Le monde où nous vivons
est largement imprégné par les fables de la pornographie. Le marché
de la pornographie a, depuis ses débuts, monopolisé plus de la
moitié de tout le trafic Internet. Ce marché, très rentable, offre
textes et surtout films et photos. Qui ont pour fonction d'aider les
internautes mâles à parvenir à l'éjaculation en se masturbant.

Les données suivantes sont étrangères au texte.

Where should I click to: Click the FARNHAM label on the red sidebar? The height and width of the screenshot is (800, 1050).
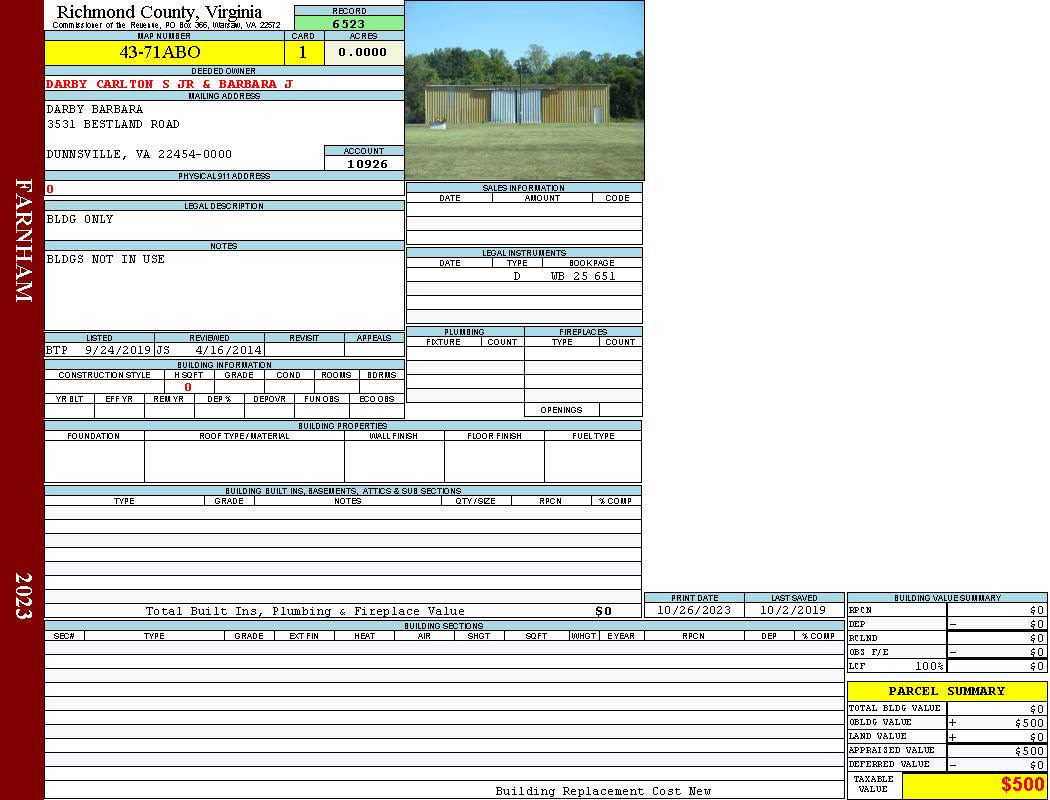click(x=23, y=240)
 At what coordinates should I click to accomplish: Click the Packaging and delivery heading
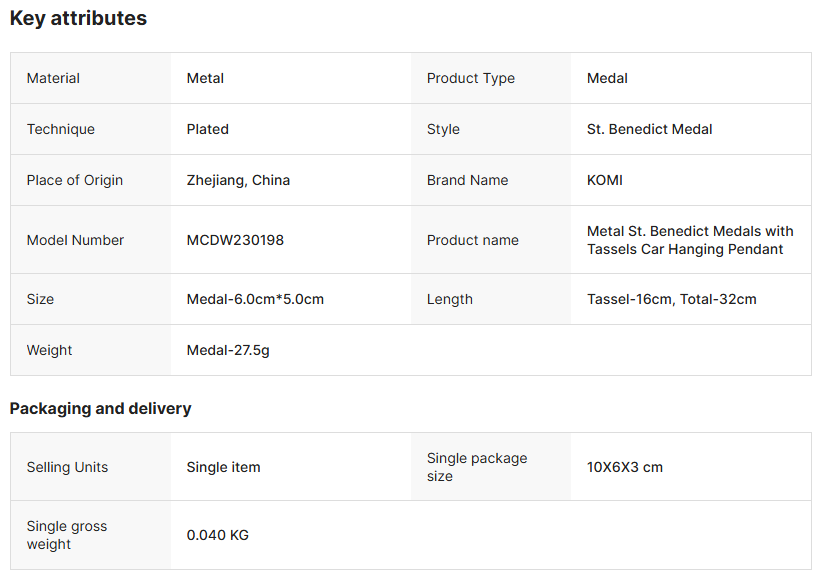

Les femmes l'utilisent également. Ces masturbations sont sensées
compenser le manque de partenaires sexuels. Comme l'indiquent
quantité d'annonces accrocheuses sur les sites Internet
pornographiques : « Marre de te branler ? Baise une vraie femme
! » Suit l'adresse d'un site ou un numéro de téléphone
sensés fournir rapidement une femme qui ne rêve qu'à baiser. Et
n'arrive pas à trouver de partenaires.
Cette manière de
présenter la masturbation est très largement fallacieuse. En
vérité, on ne se masturbe pas pour compenser le manque de
partenaires sexuels. La vraie raison peut être l'ennui ou le manque
d'amour au sens large de ce terme. Je vais en offrir deux exemples
illustratifs.
En 1978, j'ai travaillé
comme préposé à la poste. J'étais guichetier chargé de
l'affranchissement à l'annexe une de la poste centrale du
quatorzième arrondissement de Paris, tout près de la porte
d'Orléans. Voilà que, pour travaux, l'annexe ferme. Non loin de là,
boulevard Brune, je me retrouve tantôt au bureau des recommandés à
reporter à la main au stylo sur des cahiers les références de
lettres recommandées. Tantôt à trier des lettres en les mettant
dans des casiers. Je me rappelle encore le cri du chef : « TG,
grosses ! » quand il s'agissait de trier les enveloppes de
grands formats dans des casiers de grands formats. Les collègues
étaient sympathiques. Le travail était répétitif, mortellement
ennuyeux, débutant trop tôt le matin, sous prétexte que les
sociétés avaient besoin de leur courrier dès huit heures. Je
regardais la pendule. Et, en début d'après-midi, pour supporter
mieux les heures passées à s'emmerder au boulot, quoi de mieux que
s'isoler aux toilettes soi-disant pour pisser ou chier. Et se faire
en solo dans la tranquillité des cabinets à la turque une bonne
branlette ? Je n'étais certainement pas le seul à choisir ce
dérivatif manuel à l'ennui du salariat.
Un célèbre tract sorti
en 1972 dans les lycées parisiens, qui valut des ennuis à ses
signataires, proclamait que la masturbation pouvait agréablement
meubler une après-midi de cours ennuyeux.
A part l'ennui, la
masturbation est aussi provoqué par le manque d'amour dans un sens
large.
J'ai découvert le
toucher en 1986 à la faveur d'un stage de massages. A l'époque, je
me branlais régulièrement, comme le font des millions d'hommes, qui
ne l'avouent pas comme je le fais ici. Il se trouve qu'après avoir
passé une semaine à masser et être massé au sein d'un groupe
essentiellement féminin, où nous étions trois hommes, durant deux
semaines je n'ai ressenti aucune envie de me branler. Ni de regarder
des images érotiques. J'ai également remarqué, il y a bien
longtemps, que si je passais simplement une agréable soirée à
converser avec des amis, j'oubliais complètement de procéder à mon
alors quotidienne branlette.
La pratique de la
masturbation à grande échelle dont témoigne Internet est donc
l'expression non de la détresse sexuelle, mais surtout simplement du
manque affectif. Qui est très grave. Ce manque affectif est éclatant
rien qu'à voir les voyageurs des rames du métro parisien. Ils
n'osent pas se regarder ou guère. Ne s'adressent pas la parole.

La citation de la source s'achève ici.